══ Extract ══

We needn’t look only to gas and AI for examples. Microsoft President, Brad Smith just had the Pope’s ear about closing the global information gap. Yet, Microsoft collaborates with China’s censors. Microsoft has called for restrictions on face-recognition technology used by law enforcement (mostly Amazon’s). Yet it continues fundamentally similar work for the Military. Regarding its Army contracts, including weapons-targeting software, Smith said: “it’s more productive to be engaged then disengaged in how AI is used.”
Dwell here. According to lure, the market is – at least conceptually – neutral, and – history aside – cares the same for oil wells and windmills. Companies are all in myopic battle to poke their head above the crowd, and magically one crawling over the other constitutes a system. Whereby the poison ones – usually after they poison us – fade, and better ones replace them. But how, since we’ve already declared them solipsists, do they learn from each other’s mistakes, and not just repeat them?
Comically, the vanguard in AI still smacks of the same, misreading (or misappropriation) of Darwin. That nature struggles to better itself (hence, so do markets), instead of just struggle. (This also, as far as I can tell, depicts our notion of “machine learning.”) But it is a poor depiction, since, unlike the market or computer, nature has no specific obligations.
That’s not hyperbole. A recent NYU Research Center report (published by the AI Now Institute, as one of 150+ studies with like conclusions), found AI is inheriting our prejudices. It concludes the industry’s overwhelmingly white-male workforce has gifted us systems that perpetuate historic notions of hierarchy and race and gender biases. 
More likely, fossil fuels and capitalism have much deeper ties then we acknowledge (and so might AI). Historically, the two recurse like chickens and eggs. Mining and refining carbon fuels required enormous capital up front. And it’s doubtful capitalists would have seen sufficient returns to expand their production, without the fuels themselves, to power more work.
Such large enterprise would not have occurred without some “policy mechanism” to protect the capitalists. Thus, they trained the still-emerging market to favor the fuel economy.

═══

## Problems to solve
1. According to the commentary, what did the NYU Research Center report find that AI is inheriting?
2. Why does the commentary say fossil fuels and capitalism recurse like chickens and eggs?
3. Rewrite the commentary's paragraph beginning "We needn't look only to gas and AI" as a bulleted list that keeps its main facts.
The data plays no part in this.

══ Data segment ══

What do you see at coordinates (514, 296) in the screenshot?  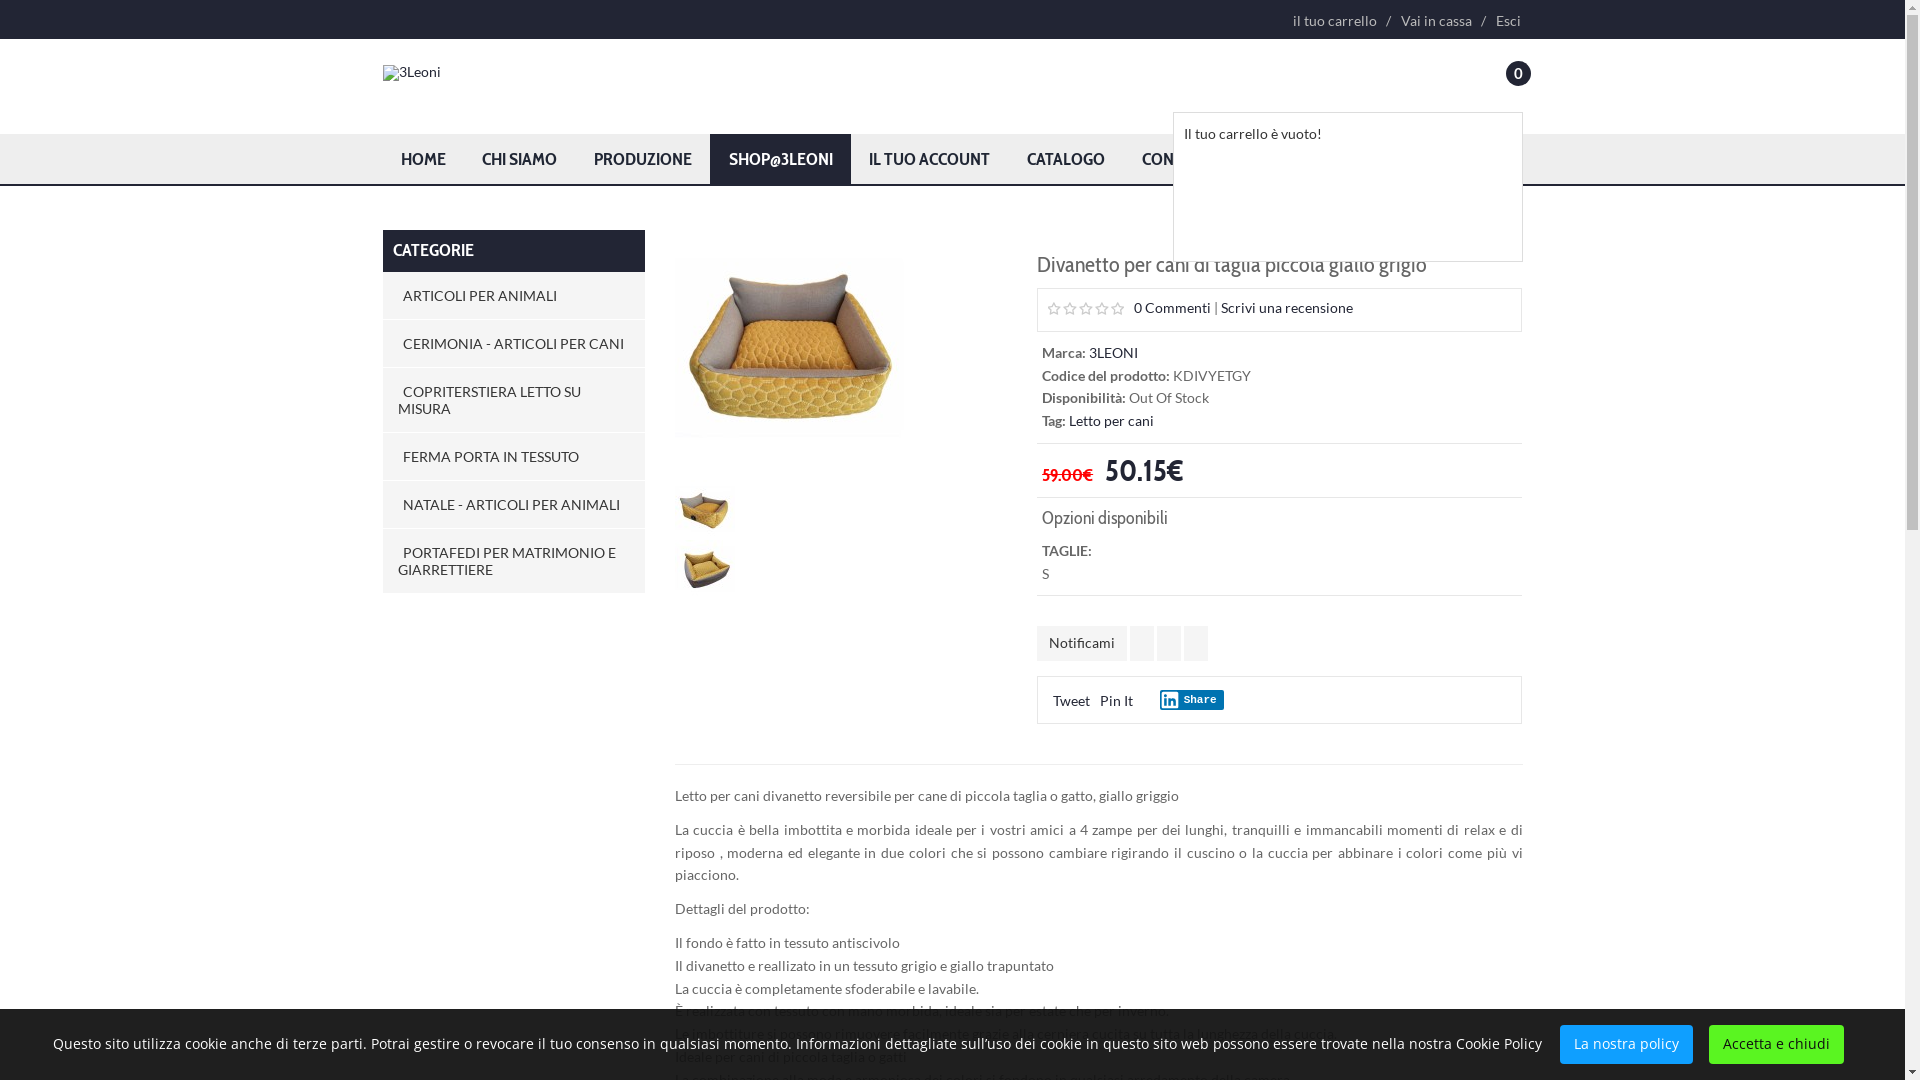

═══

## Outputs by task
1. Our prejudices.

2. Mining and refining carbon fuels required enormous capital up front. Capitalists likely would not have seen enough return to expand production without the fuels themselves powering more work.

3.
- Examples are not limited to gas and AI.
- Microsoft President Brad Smith spoke with the Pope about closing the global information gap, yet Microsoft collaborates with China's censors.
- Microsoft has called for restrictions on face-recognition technology used by law enforcement (mostly Amazon's), yet it continues fundamentally similar work for the military.
- On its Army contracts, including weapons-targeting software, Smith said it is more productive to be engaged than disengaged in how AI is used.